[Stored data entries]
▶
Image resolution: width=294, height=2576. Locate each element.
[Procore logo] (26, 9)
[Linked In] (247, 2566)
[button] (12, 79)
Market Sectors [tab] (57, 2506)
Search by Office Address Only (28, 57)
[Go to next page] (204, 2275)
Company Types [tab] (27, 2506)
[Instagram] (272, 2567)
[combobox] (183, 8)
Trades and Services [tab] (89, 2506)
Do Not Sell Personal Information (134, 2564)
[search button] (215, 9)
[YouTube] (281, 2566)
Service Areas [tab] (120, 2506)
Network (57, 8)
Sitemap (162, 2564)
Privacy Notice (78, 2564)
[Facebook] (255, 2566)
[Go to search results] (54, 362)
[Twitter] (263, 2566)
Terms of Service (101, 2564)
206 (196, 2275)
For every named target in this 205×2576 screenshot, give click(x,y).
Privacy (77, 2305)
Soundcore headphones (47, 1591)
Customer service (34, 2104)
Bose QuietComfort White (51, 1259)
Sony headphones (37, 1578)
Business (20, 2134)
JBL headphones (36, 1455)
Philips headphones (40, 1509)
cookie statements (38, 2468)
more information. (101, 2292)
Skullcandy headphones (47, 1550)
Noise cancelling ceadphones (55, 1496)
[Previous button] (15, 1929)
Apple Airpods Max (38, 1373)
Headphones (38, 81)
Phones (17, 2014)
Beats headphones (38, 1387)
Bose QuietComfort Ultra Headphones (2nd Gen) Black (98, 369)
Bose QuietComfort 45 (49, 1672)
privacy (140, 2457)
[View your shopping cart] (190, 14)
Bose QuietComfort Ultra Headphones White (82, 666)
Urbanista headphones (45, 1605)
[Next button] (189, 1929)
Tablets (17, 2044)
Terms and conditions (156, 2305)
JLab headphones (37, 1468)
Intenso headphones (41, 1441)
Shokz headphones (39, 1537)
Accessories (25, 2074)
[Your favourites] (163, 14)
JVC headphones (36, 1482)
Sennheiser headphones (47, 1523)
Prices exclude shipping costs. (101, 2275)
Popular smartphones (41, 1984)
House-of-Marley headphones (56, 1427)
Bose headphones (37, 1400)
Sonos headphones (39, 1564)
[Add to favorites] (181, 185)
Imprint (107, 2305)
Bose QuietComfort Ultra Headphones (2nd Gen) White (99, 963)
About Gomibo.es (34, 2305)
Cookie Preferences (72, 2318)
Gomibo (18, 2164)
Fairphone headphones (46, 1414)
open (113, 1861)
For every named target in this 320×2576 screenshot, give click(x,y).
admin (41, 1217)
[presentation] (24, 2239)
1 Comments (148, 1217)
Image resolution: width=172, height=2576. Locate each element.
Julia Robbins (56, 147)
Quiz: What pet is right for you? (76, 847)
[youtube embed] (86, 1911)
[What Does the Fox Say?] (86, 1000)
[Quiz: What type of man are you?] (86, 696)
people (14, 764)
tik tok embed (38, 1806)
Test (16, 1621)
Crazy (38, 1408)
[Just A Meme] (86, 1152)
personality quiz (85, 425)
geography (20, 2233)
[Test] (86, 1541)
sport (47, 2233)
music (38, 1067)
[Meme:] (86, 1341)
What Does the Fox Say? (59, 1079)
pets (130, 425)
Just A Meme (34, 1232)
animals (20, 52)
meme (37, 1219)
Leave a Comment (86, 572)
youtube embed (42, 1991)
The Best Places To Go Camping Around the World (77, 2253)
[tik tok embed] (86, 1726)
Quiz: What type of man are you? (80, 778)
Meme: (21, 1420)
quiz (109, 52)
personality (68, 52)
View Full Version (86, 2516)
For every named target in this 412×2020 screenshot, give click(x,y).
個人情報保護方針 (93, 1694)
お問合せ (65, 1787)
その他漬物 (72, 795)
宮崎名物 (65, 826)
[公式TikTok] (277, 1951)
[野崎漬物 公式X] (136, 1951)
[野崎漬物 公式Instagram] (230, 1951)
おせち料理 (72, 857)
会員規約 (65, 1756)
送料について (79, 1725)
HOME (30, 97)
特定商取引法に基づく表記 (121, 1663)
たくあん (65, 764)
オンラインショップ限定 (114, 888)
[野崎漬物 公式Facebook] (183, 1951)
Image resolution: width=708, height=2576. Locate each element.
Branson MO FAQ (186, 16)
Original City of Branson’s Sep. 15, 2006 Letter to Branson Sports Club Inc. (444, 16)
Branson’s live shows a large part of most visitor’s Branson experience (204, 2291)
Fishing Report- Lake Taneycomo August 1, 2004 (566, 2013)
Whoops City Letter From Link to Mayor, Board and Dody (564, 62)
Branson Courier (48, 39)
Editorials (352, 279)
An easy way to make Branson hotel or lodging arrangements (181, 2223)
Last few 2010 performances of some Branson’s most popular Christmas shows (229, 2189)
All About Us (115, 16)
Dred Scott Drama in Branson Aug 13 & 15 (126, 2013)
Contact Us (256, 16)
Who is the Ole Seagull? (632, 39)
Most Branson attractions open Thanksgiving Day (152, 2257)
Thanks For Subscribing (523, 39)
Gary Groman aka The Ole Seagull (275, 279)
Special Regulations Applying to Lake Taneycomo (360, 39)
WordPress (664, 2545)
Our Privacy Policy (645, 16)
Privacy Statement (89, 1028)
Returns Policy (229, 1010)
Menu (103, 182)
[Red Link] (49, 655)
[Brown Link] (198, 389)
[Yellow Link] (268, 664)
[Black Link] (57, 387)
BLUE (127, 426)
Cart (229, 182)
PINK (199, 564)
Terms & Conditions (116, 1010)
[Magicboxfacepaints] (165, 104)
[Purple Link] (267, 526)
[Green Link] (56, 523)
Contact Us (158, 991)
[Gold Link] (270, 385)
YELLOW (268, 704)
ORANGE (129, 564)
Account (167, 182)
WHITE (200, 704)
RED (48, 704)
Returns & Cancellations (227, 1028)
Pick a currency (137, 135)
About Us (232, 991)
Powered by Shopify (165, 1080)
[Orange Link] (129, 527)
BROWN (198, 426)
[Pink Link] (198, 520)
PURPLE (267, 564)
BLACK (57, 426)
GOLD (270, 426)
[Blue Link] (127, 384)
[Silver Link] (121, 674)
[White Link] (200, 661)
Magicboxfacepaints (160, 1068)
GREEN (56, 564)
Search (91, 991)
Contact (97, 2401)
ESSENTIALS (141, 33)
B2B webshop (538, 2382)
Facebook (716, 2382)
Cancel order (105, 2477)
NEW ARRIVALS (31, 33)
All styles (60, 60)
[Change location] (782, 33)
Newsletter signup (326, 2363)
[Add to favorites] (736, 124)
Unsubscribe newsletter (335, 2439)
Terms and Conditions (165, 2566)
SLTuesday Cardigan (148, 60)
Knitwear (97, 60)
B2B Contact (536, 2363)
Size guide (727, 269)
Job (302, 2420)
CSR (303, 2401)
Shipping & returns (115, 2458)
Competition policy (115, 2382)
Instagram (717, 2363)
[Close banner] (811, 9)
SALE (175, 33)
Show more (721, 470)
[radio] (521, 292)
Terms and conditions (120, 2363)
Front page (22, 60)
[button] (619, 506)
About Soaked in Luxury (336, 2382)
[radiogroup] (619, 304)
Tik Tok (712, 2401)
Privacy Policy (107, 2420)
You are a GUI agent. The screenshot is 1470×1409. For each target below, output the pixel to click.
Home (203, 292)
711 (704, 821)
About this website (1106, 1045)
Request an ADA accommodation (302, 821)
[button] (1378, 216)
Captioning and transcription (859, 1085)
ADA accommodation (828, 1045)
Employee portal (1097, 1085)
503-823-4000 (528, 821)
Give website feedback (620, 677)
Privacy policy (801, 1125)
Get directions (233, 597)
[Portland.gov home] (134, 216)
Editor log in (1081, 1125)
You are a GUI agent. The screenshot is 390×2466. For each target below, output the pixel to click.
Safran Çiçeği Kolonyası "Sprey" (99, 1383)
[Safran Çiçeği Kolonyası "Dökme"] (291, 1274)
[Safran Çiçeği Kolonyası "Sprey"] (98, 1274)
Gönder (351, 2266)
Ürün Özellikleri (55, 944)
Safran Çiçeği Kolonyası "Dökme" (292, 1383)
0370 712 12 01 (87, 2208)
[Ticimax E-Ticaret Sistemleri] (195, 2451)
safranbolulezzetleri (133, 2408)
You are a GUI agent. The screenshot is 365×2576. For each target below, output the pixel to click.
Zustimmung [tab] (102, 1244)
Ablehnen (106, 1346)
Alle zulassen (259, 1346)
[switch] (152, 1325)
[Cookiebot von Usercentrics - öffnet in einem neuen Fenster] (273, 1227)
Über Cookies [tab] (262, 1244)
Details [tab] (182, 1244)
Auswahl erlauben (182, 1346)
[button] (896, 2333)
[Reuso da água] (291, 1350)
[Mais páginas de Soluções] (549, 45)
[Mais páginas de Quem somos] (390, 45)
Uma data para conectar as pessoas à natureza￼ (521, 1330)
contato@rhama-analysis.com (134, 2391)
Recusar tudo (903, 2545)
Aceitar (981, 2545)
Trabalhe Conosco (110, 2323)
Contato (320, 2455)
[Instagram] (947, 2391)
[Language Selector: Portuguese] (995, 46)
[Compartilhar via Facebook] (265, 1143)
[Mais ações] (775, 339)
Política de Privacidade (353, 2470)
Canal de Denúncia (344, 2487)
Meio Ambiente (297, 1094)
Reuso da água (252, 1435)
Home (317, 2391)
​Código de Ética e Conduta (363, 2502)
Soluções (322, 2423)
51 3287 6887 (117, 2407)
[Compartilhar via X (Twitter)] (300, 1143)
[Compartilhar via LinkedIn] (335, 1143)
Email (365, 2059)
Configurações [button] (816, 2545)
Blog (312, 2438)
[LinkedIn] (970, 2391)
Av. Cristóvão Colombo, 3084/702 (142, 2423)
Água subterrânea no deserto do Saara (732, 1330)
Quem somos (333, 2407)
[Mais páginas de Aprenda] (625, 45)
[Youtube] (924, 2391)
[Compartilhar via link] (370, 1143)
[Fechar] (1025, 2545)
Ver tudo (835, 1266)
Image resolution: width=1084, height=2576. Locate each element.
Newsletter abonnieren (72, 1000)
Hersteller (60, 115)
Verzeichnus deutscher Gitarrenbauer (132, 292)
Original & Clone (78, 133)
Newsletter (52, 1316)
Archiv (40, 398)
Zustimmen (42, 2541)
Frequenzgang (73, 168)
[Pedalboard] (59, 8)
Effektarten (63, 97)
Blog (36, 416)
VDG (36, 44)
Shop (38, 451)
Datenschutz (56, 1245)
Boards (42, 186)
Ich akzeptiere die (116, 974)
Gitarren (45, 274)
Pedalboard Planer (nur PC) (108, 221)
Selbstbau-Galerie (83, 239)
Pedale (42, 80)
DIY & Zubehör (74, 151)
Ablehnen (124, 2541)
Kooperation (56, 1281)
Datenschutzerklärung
◀
### Problem:
Wherever the string "every" appears in a line of the records above, copy that line.

### Written reply:
For every named target in this 205×2576 screenshot, give click(x,y).
For every named target in this 320×2576 screenshot, give click(x,y).
For every named target in this 412×2020 screenshot, give click(x,y).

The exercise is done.